Exactly as written, retype the lines that run from the line holding "Given: Select DC coupling in the CH2 menu" through the end of the records below. Do not include pictures.

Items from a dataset
○ ○ ○ ○ ○

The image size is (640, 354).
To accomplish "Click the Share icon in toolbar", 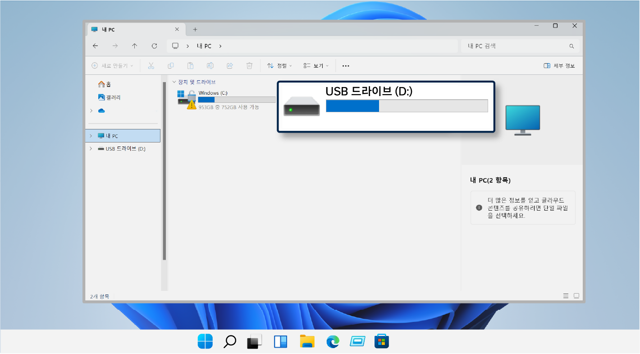I will point(229,66).

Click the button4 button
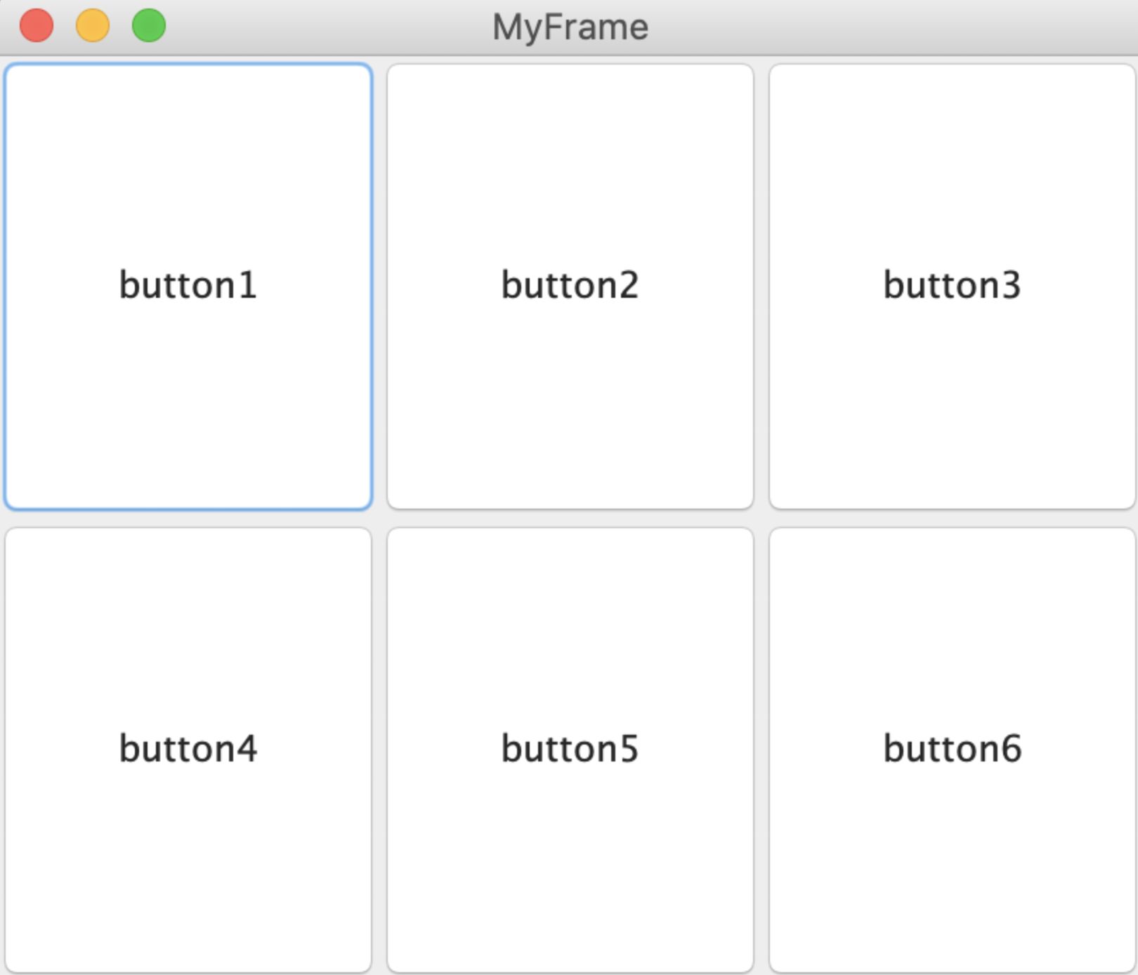(x=188, y=750)
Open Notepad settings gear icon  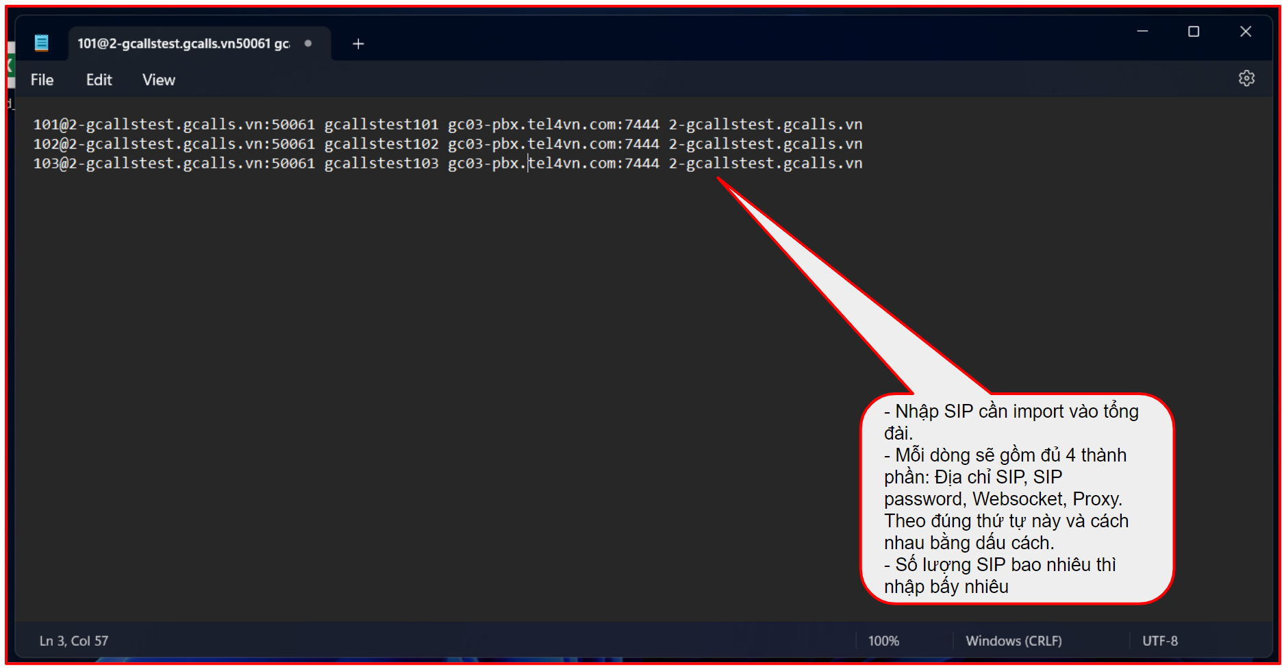[x=1246, y=79]
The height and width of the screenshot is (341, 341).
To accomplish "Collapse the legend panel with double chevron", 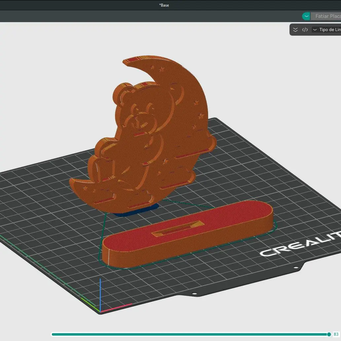I will pyautogui.click(x=295, y=30).
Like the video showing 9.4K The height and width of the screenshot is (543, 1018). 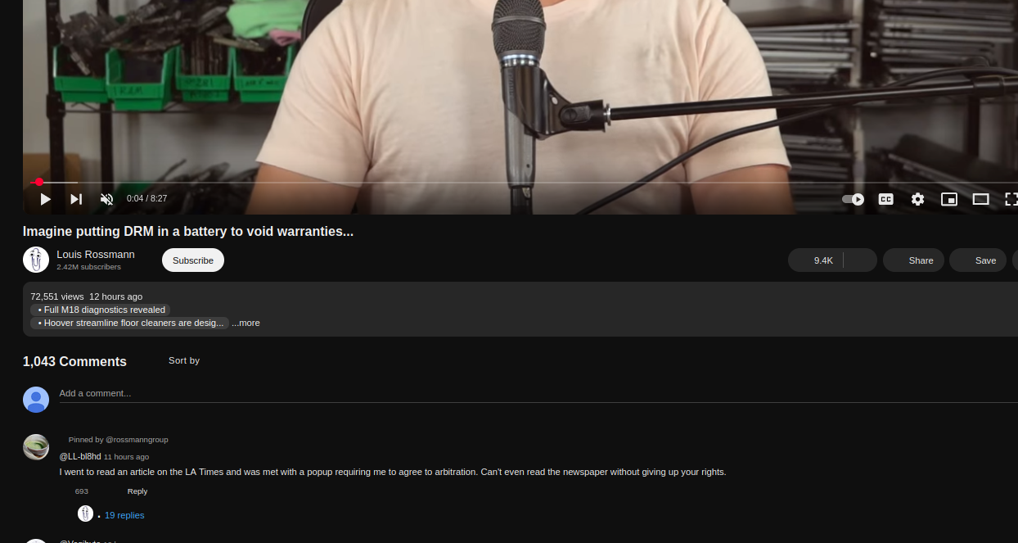pyautogui.click(x=815, y=260)
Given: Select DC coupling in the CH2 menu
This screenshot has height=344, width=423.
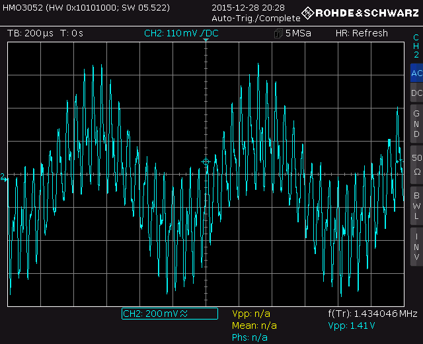Looking at the screenshot, I should 416,93.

○ ○ ○ ○ ○

WRITTEN ANSWER
Given: Select DC coupling in the CH2 menu
This screenshot has height=344, width=423.
Looking at the screenshot, I should 416,93.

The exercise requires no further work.